** SUPPLIED MATERIAL **
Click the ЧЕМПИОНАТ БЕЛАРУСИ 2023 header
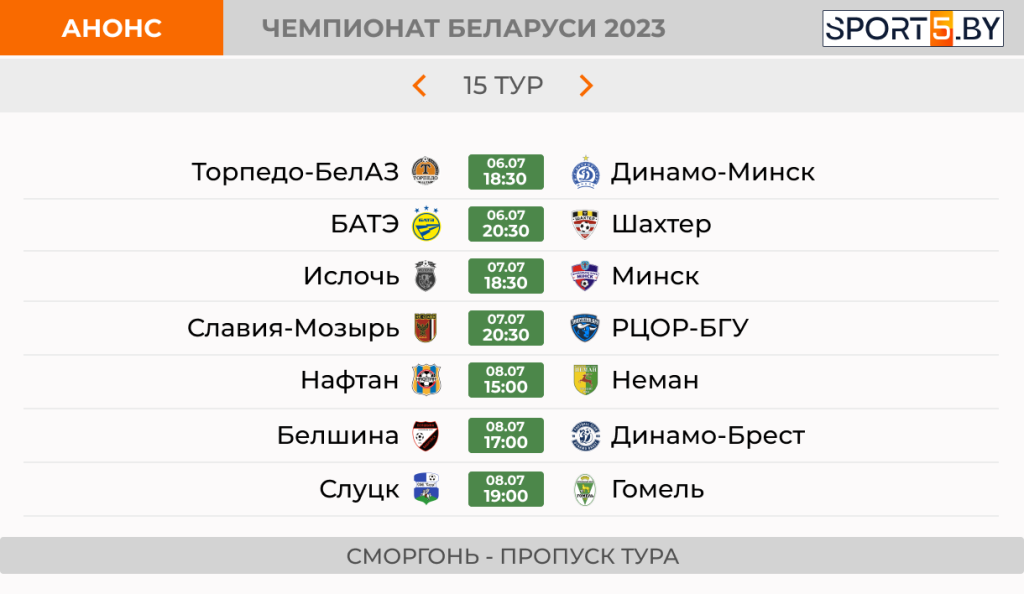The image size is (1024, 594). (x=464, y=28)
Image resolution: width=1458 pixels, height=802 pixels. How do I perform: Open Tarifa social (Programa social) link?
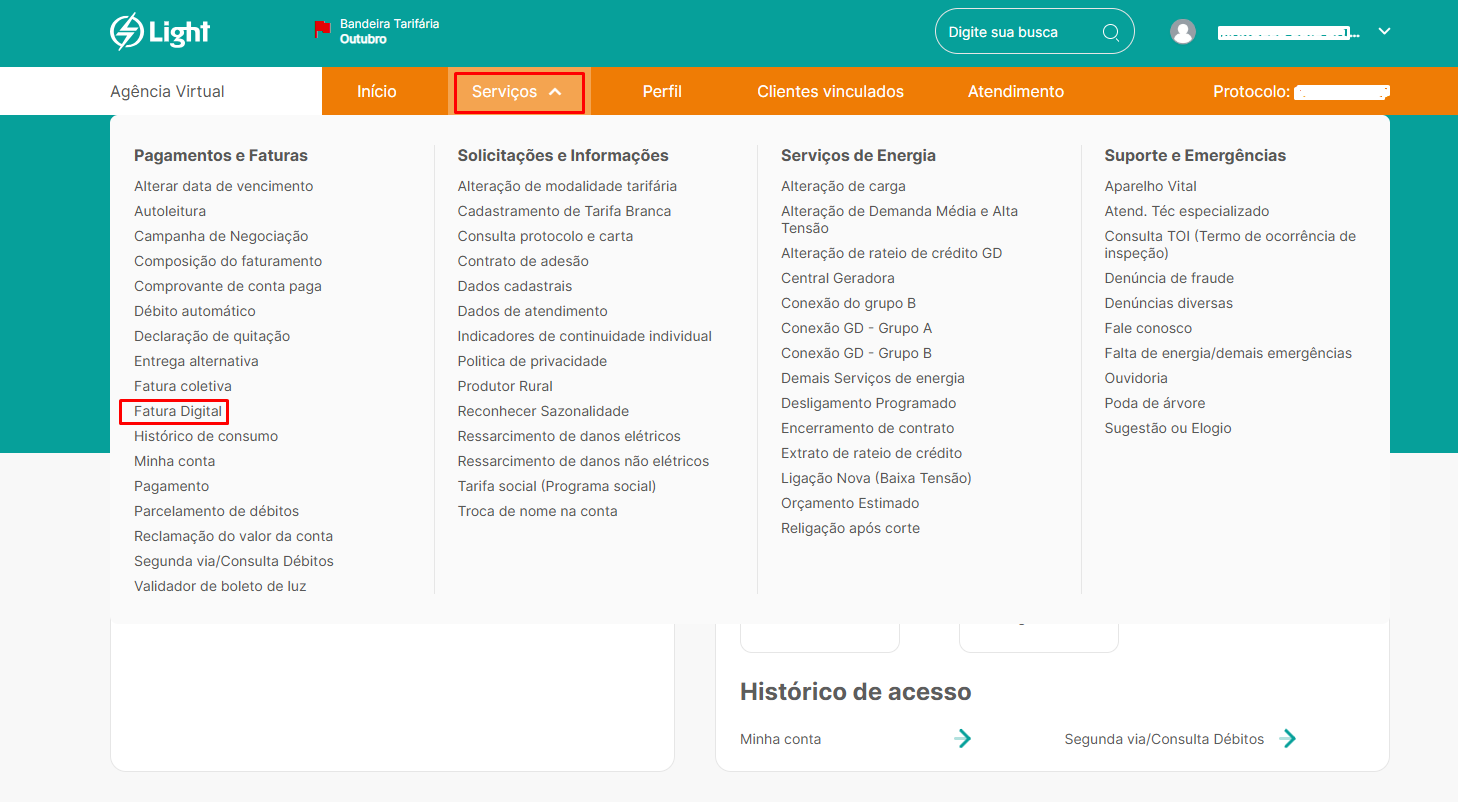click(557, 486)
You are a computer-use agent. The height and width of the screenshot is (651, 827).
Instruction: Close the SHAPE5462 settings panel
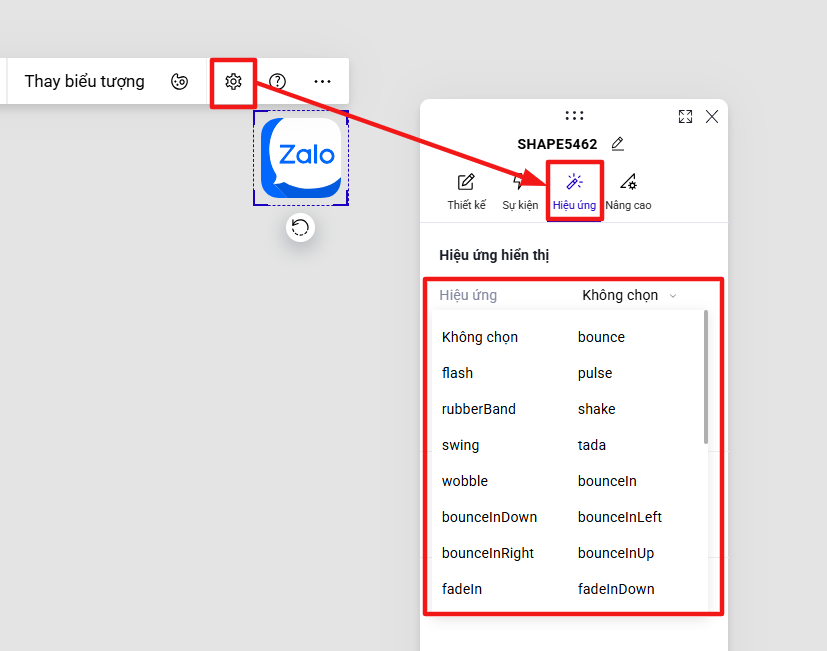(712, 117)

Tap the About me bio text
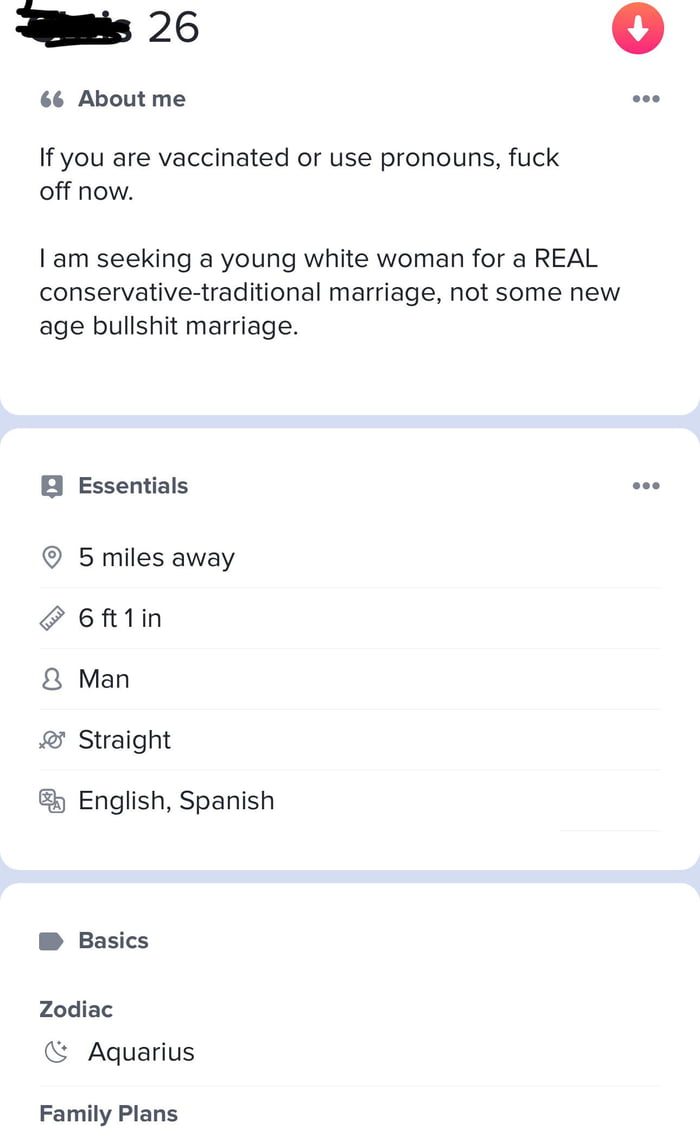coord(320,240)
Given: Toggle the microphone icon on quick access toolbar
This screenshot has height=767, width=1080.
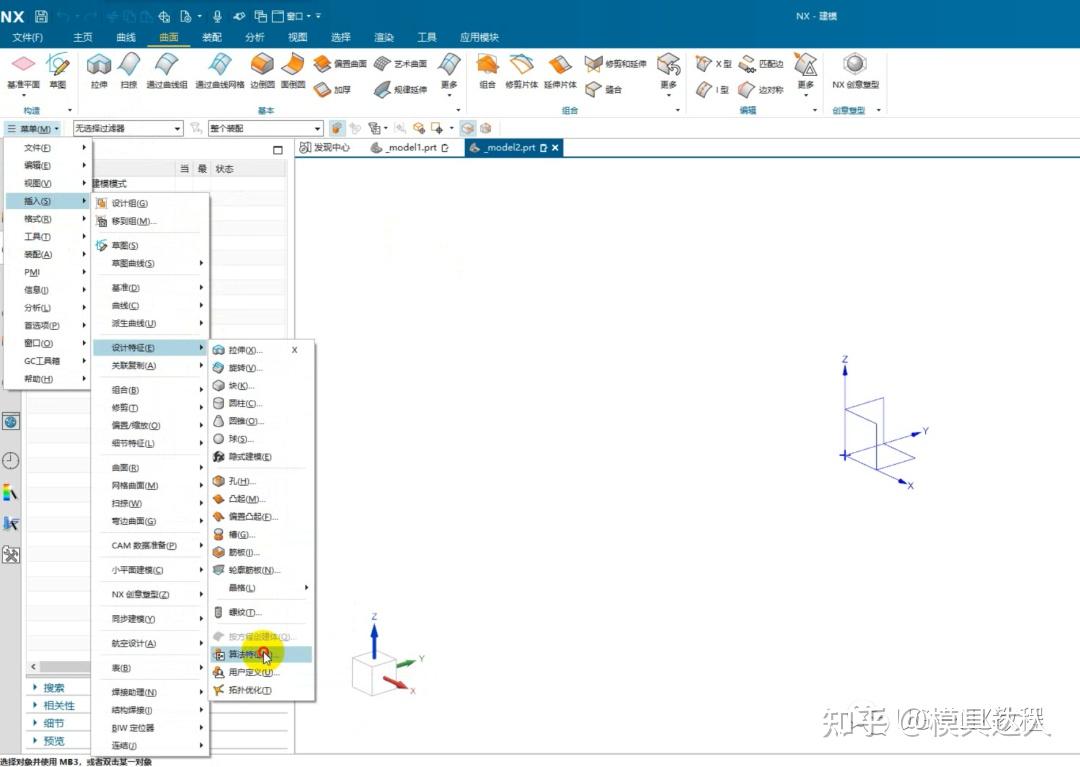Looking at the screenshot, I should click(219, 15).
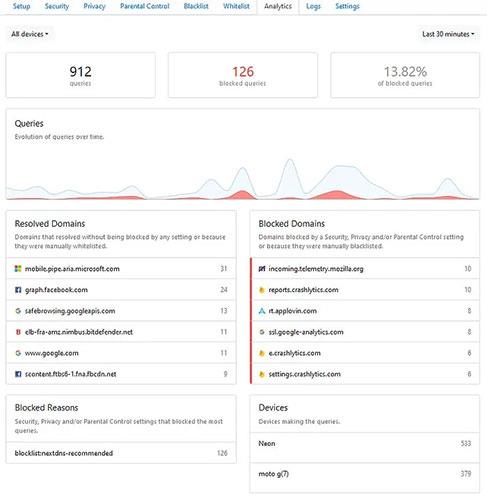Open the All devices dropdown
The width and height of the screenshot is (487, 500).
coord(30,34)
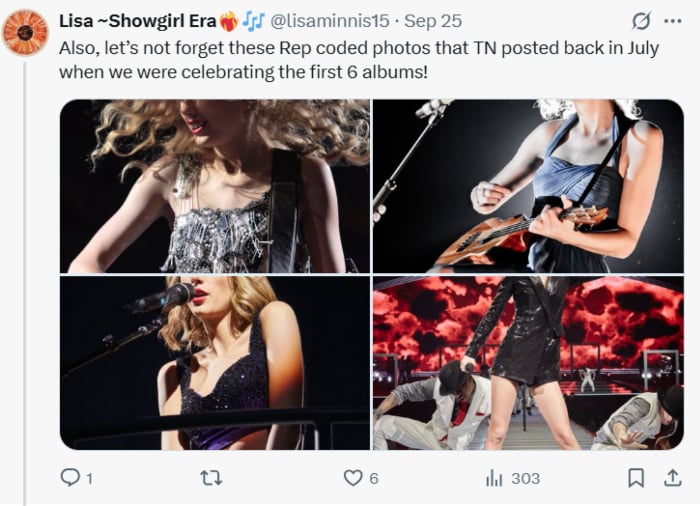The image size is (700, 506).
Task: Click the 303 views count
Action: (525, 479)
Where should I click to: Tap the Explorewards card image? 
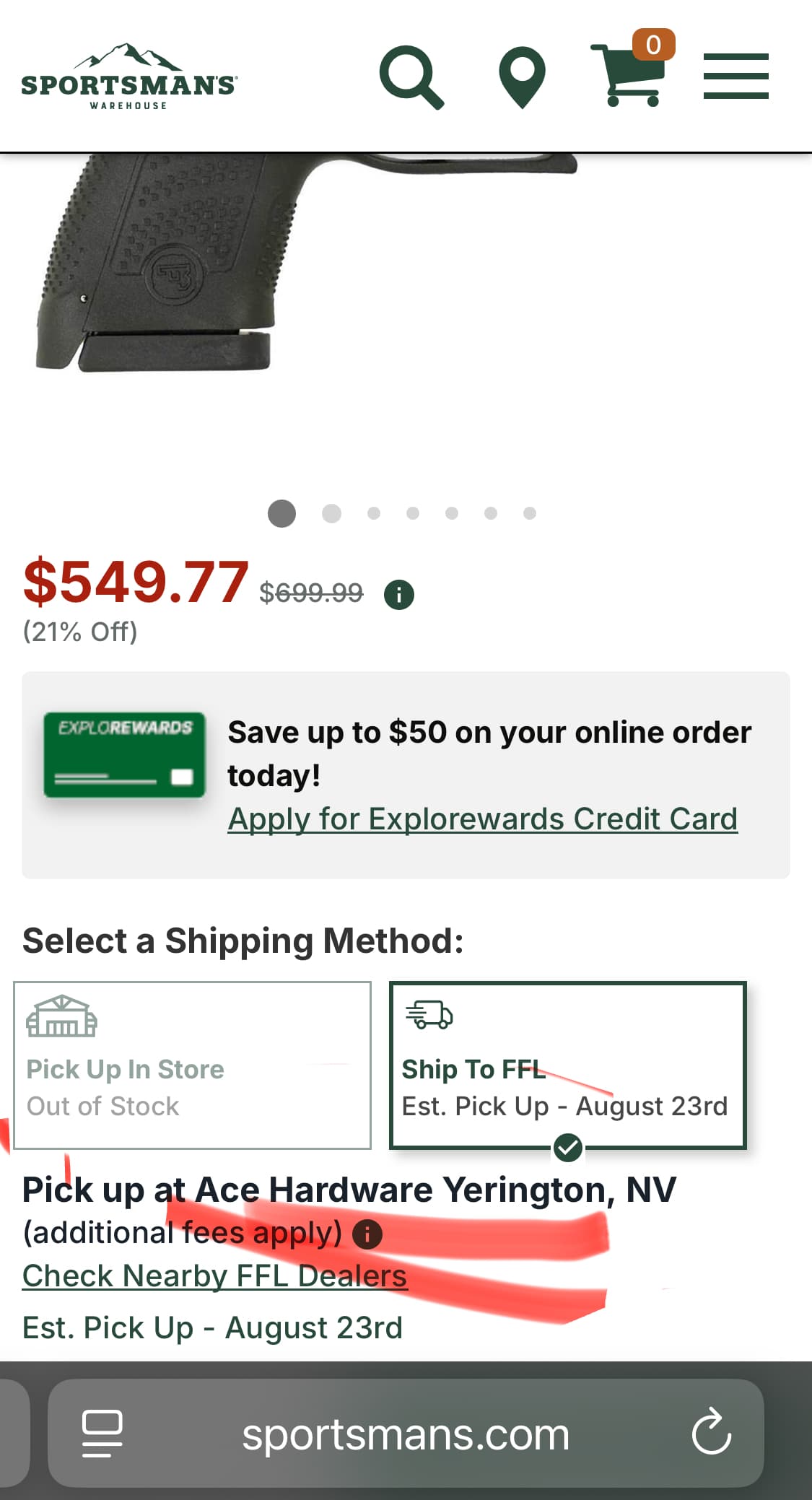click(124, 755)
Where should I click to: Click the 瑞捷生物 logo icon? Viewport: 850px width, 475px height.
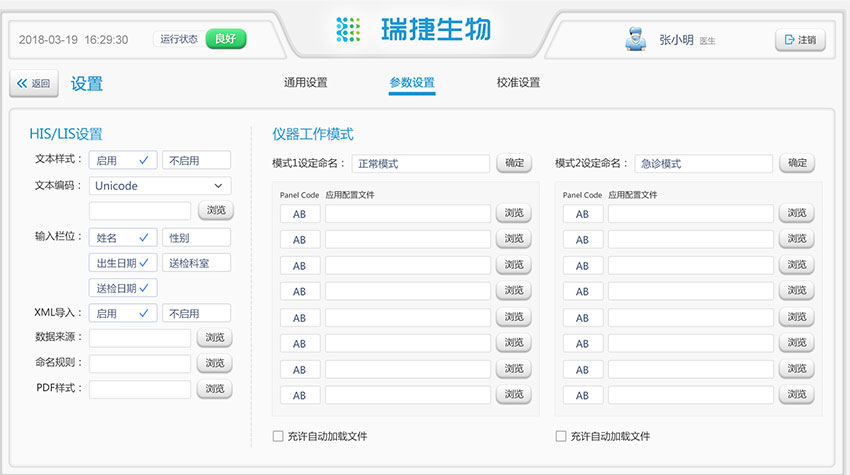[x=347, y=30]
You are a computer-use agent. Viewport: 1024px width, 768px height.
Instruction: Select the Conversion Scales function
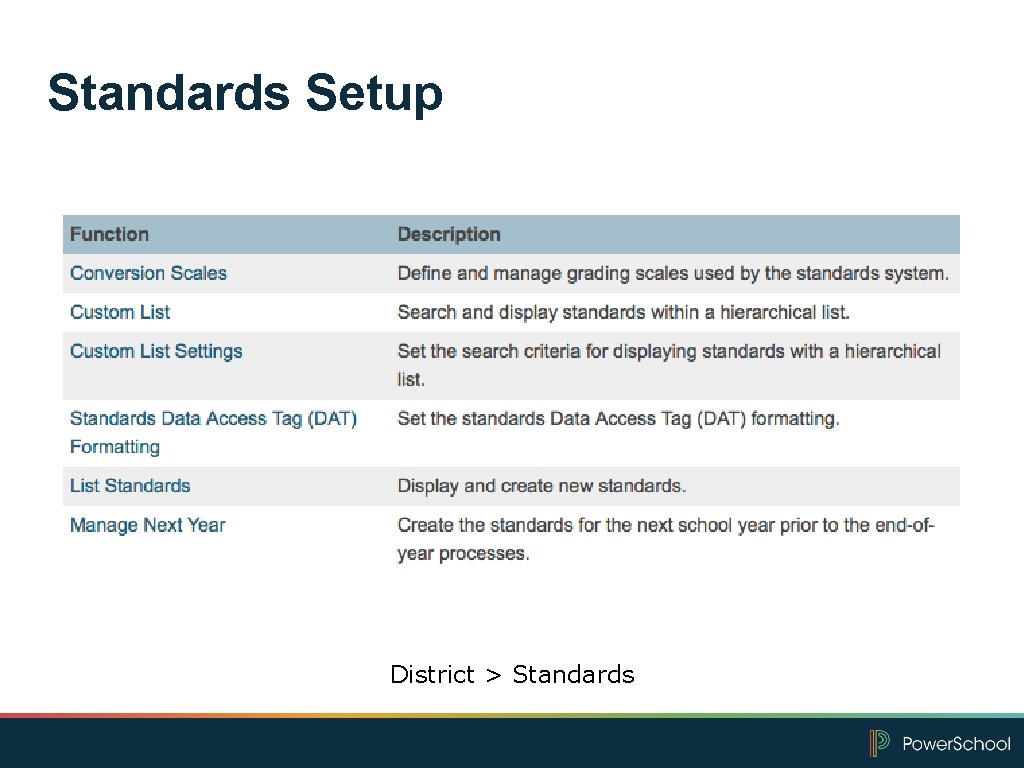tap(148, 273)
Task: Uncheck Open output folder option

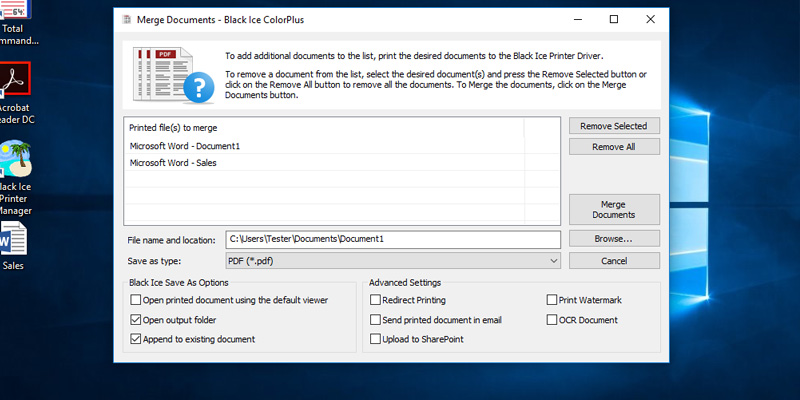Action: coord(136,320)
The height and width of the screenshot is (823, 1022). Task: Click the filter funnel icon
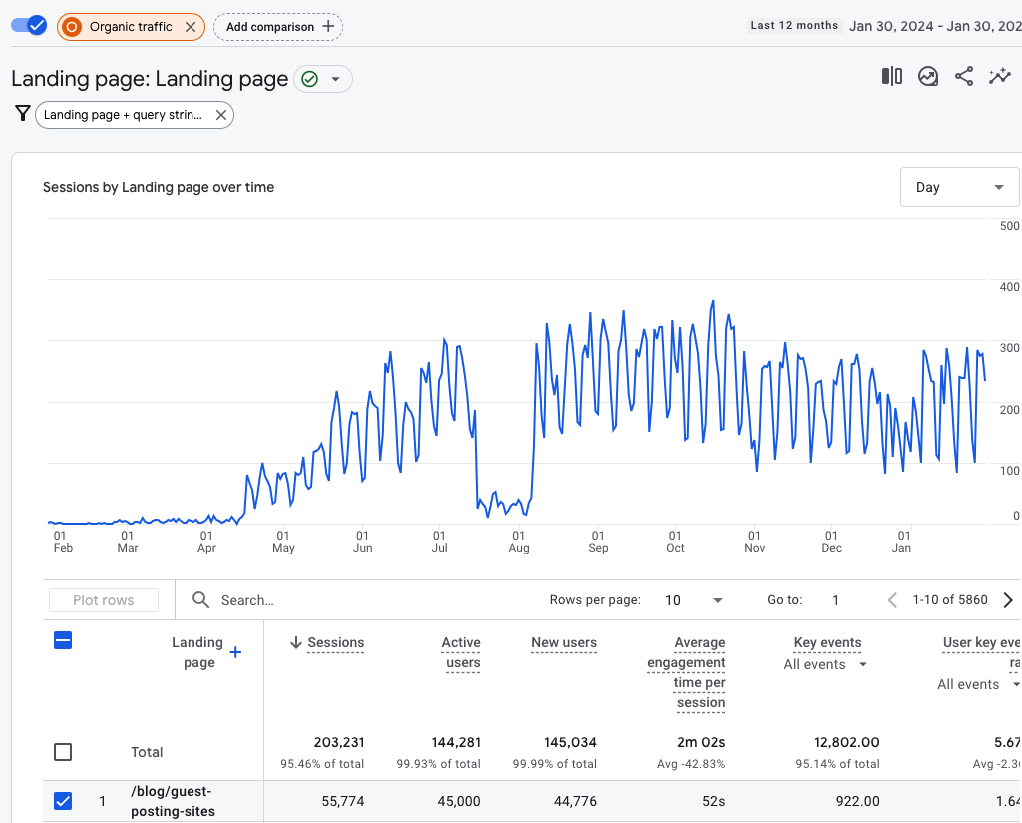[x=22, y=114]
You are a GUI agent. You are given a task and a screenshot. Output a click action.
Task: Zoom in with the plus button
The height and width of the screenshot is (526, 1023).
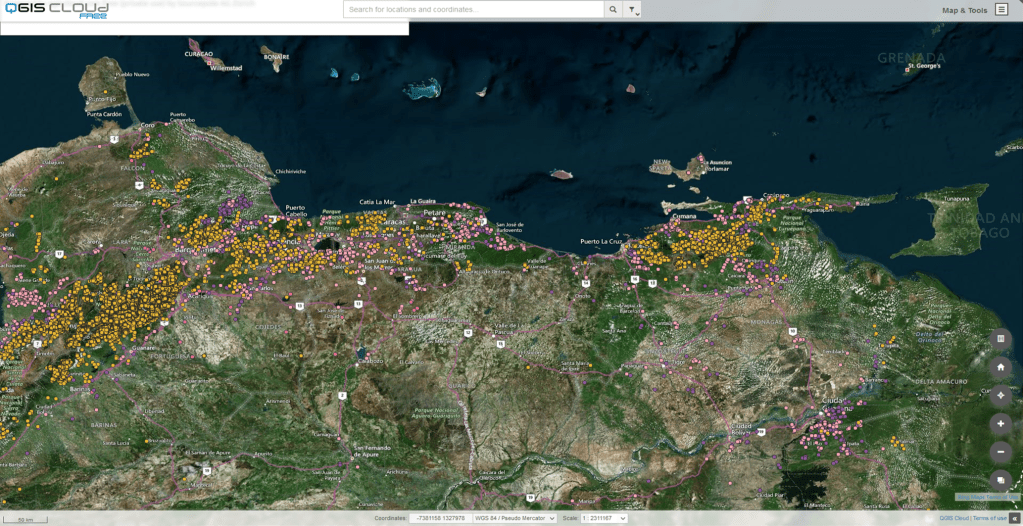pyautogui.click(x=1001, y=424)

** WHAT TO DO **
Omit the pictures and retype exactly the lines from the one containing "Tap the About me bio text" through the end of the entries above.

** OUTPUT FOR THIS TASK **
Tap the About me bio text
coord(320,240)
Given: Toggle the microphone icon on quick access toolbar
This screenshot has height=767, width=1080.
Looking at the screenshot, I should click(219, 15).
Open the All devices dropdown
The width and height of the screenshot is (487, 500).
coord(30,34)
The image size is (700, 506).
Task: Click the 303 views count
Action: (525, 479)
Where should I click to: Tap the Explorewards card image? 
click(124, 755)
Where should I click to: Click the 瑞捷生物 logo icon? Viewport: 850px width, 475px height.
[x=347, y=30]
You are a computer-use agent. Viewport: 1024px width, 768px height.
Instruction: Select the Conversion Scales function
tap(148, 273)
Task: Uncheck Open output folder option

Action: coord(136,320)
The height and width of the screenshot is (823, 1022). Task: Click the filter funnel icon
[x=22, y=114]
You are a GUI agent. You are given a task and a screenshot. Output a click action.
Task: Zoom in with the plus button
The height and width of the screenshot is (526, 1023).
pyautogui.click(x=1001, y=424)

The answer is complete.